Oral Appliance Therapy in OSA: A Better Way to Ensure Success

Aaron B. Holley, MD


August 16, 2016

Oral Appliance Therapy Works, But...

Oral appliance therapy is an effective treatment for obstructive sleep apnea syndrome (OSAS).[1] We know that thinner patients with mild to moderate, positional OSA are most likely to benefit.[2] We also know that using an individually fabricated adjustable oral appliance optimizes performance.[3] Unfortunately, these devices are expensive, and once they are made, they can't be reissued to different patients. As a result, titration in the sleep laboratory before construction usually isn't possible, so there is no way to know for sure whether the appliance will work for a given patient before paying for it to be made.

Traits That Predict Oral Appliance Success

Investigators at Brigham and Women's Hospital in Boston, Massachusetts, have been studying the physiologic mechanisms that lead to respiratory instability and breathing events (eg, apneas and hypopneas) during sleep.[4] In a recent paper that was published online in the American Journal of Respiratory and Critical Care Medicine,[5] the sleep group from Brigham and Women's Hospital described physiologic traits that predict oral appliance success. They used an elegant model to quantify the four major physiologic traits that contribute to OSAS: arousal threshold, loop gain, critical closing pressure, and genioglossus activity.[6,7] All four traits were measured in liters/min (LPM) of ventilation on polysomnography, first without treatment and then with an oral appliance in place.

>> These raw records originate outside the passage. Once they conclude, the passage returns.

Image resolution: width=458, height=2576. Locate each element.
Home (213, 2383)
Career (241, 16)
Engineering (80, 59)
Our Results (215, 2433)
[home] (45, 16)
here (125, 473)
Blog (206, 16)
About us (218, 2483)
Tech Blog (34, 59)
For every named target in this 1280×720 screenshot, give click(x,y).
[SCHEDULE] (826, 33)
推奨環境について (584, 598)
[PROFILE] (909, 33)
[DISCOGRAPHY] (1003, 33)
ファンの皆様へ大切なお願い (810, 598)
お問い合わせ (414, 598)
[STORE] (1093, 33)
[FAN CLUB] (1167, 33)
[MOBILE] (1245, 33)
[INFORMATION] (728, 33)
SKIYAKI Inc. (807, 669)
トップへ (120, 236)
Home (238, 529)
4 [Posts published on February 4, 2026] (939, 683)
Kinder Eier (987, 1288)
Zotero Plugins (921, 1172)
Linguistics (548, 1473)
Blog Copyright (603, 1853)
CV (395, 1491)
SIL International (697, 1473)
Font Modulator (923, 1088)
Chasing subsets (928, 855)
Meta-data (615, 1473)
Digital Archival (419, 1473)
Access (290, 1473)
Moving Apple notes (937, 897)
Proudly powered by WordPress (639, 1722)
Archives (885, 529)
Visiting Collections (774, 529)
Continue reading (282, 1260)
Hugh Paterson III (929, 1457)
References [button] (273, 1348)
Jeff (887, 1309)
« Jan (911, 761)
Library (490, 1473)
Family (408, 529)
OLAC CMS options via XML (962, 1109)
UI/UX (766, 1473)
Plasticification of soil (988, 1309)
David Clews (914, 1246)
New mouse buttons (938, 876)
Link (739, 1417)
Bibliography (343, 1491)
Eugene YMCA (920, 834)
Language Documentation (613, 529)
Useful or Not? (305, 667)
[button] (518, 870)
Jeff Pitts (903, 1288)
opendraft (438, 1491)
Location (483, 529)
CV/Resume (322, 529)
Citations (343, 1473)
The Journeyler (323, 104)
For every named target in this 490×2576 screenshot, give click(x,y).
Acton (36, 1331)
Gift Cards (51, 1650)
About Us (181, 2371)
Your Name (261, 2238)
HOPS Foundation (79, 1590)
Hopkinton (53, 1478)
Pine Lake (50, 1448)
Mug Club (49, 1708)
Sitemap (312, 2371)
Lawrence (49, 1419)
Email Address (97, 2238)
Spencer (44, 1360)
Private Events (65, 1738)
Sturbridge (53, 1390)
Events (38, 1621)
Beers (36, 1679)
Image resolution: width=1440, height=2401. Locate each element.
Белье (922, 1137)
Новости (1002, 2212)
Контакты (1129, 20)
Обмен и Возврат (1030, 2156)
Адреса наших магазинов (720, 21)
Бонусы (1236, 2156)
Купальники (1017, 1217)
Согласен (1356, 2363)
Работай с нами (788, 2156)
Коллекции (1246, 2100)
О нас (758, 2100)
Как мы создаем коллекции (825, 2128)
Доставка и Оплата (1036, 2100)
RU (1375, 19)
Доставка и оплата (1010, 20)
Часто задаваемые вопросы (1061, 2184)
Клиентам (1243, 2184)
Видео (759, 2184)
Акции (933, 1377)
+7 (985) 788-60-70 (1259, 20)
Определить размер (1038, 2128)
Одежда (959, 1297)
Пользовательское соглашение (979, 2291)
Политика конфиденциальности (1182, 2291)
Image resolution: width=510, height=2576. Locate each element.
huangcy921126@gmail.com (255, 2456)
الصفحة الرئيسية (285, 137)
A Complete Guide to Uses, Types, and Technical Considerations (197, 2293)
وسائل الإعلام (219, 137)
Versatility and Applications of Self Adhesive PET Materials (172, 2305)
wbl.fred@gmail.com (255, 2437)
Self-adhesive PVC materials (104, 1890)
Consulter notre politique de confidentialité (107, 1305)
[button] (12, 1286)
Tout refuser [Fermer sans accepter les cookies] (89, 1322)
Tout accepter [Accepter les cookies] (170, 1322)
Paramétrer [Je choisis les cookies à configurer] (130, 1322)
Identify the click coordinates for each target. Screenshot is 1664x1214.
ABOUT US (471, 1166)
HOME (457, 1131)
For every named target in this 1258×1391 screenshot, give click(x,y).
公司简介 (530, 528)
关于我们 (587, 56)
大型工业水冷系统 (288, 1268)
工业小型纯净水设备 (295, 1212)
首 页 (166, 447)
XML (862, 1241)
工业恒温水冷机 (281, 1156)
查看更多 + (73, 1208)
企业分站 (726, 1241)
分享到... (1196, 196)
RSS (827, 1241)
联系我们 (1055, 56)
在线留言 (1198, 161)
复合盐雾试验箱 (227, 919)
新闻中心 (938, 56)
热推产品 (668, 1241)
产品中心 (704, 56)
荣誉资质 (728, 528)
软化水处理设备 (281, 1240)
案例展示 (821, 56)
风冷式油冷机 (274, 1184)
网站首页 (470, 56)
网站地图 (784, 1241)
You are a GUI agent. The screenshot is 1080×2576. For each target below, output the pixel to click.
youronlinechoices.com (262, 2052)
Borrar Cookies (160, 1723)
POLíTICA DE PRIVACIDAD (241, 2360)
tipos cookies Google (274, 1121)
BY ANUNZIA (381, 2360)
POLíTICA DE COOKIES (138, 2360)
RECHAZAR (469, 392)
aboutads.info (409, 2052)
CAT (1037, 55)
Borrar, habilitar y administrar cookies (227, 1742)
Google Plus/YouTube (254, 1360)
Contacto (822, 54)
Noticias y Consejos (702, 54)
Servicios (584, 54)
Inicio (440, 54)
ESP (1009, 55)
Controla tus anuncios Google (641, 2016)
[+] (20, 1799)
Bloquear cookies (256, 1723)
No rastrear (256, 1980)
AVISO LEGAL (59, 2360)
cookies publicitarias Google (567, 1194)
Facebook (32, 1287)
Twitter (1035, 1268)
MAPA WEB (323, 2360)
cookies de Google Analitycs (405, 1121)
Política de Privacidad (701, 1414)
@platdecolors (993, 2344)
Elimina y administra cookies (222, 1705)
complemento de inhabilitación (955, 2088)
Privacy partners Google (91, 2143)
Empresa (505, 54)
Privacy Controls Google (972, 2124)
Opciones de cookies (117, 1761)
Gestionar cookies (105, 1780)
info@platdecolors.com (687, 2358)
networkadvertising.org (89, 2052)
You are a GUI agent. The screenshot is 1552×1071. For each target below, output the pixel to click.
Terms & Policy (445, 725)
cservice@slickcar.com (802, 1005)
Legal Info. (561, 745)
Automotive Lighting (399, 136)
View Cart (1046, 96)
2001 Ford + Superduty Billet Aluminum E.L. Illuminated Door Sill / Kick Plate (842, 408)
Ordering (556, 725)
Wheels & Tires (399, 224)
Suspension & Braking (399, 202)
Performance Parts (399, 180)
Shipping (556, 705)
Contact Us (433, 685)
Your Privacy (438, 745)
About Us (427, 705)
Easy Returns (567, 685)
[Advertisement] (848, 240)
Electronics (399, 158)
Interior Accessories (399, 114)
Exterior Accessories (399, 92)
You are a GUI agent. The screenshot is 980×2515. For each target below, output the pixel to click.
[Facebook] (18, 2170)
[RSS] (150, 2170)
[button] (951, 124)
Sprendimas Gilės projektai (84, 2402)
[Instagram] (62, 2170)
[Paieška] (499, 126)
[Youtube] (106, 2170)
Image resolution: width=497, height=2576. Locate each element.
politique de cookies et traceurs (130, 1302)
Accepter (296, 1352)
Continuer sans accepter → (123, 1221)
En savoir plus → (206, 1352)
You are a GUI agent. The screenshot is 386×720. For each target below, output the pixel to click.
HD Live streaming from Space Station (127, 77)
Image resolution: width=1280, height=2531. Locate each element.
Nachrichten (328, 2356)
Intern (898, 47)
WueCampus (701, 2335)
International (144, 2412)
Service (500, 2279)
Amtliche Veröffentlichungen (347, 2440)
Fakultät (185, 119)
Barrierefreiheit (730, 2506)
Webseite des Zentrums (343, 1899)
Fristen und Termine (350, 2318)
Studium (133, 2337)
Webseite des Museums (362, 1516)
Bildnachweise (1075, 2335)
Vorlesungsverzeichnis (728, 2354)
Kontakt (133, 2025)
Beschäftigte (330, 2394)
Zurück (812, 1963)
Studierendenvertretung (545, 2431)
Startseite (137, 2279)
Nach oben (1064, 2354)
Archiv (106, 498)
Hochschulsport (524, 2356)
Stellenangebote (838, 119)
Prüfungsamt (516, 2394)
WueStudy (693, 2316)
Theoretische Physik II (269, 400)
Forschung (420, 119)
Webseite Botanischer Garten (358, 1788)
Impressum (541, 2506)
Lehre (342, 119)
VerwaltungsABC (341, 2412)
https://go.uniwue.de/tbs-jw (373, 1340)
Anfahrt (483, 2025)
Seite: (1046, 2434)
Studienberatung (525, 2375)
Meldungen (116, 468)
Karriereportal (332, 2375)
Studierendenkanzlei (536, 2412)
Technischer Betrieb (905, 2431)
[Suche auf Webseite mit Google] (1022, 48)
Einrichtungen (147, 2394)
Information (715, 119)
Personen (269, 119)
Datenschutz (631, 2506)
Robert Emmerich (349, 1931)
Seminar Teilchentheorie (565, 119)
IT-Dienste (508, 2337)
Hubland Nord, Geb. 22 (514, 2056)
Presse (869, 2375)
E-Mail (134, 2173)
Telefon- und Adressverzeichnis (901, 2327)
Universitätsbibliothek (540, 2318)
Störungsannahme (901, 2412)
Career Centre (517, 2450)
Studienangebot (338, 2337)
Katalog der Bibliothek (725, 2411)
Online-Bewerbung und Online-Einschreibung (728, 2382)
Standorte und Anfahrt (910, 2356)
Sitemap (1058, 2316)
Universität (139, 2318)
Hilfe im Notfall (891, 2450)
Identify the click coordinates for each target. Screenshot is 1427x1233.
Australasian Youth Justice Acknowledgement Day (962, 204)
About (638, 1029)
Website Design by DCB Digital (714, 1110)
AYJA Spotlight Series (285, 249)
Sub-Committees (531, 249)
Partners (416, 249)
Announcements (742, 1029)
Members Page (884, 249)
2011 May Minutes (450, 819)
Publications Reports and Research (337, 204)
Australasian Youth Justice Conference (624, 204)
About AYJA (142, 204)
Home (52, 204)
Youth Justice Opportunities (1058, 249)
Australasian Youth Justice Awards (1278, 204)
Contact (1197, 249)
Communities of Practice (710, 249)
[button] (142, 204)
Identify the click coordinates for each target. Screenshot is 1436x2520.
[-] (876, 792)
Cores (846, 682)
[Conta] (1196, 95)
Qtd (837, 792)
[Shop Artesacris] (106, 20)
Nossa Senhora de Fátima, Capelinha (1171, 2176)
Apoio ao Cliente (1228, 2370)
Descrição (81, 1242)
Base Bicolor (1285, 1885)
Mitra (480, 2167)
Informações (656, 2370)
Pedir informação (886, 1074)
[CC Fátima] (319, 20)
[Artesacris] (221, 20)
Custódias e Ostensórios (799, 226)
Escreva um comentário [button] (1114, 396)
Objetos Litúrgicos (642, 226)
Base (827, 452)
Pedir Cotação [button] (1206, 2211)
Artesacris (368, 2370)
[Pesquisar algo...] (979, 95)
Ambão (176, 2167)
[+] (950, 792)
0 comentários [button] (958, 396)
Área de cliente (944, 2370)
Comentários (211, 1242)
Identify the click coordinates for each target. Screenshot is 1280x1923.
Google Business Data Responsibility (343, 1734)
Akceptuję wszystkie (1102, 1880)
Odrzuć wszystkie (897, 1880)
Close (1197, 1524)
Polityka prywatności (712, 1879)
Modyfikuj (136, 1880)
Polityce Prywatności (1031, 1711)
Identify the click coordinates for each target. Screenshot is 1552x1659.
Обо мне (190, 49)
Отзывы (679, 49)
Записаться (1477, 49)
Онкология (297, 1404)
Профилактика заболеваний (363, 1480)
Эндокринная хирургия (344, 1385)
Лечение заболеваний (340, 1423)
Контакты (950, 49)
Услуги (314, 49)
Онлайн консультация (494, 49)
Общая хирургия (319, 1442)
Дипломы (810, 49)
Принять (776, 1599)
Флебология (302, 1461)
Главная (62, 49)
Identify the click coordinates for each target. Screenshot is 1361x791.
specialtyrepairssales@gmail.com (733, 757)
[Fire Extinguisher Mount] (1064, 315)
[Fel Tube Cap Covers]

Not surprisingly, they found that higher ventilatory levels during sleep could be achieved with the oral appliance. However, no change was found in arousal threshold, upper-airway gain, or loop gain. Integrating values for baseline loop gain and upper airway collapsibility, they were able to predict successful oral appliance therapy, defined as a 50% reduction in the apnea-hypopnea index (AHI) with an AHI on therapy < 10 episodes/hour, with 100% sensitivity and 87.5% specificity using their model. To date, models using such factors as baseline AHI, body mass index, age, cephalometrics, or the presence of positional OSAS have not come close to performing as well.[2,8,9]

Can This Be Replicated?

In my opinion, the investigators at Brigham and Women's Hospital are pushing the entire field closer to being able to provide individualized treatment for OSA. I do have doubts about whether other sleep laboratories can replicate their results. I don't question their validity, but I'm not sure how many sleep centers have the expertise to assess physiologic OSAS traits using continuous positive airway pressure (CPAP) dial-downs. In addition, an extra in-lab CPAP titration to define physiology could cost as much or more than an oral appliance. The same group found a way to estimate the arousal threshold using standard polysomnography parameters.[10] Hopefully, they can do the same for some of the other traits.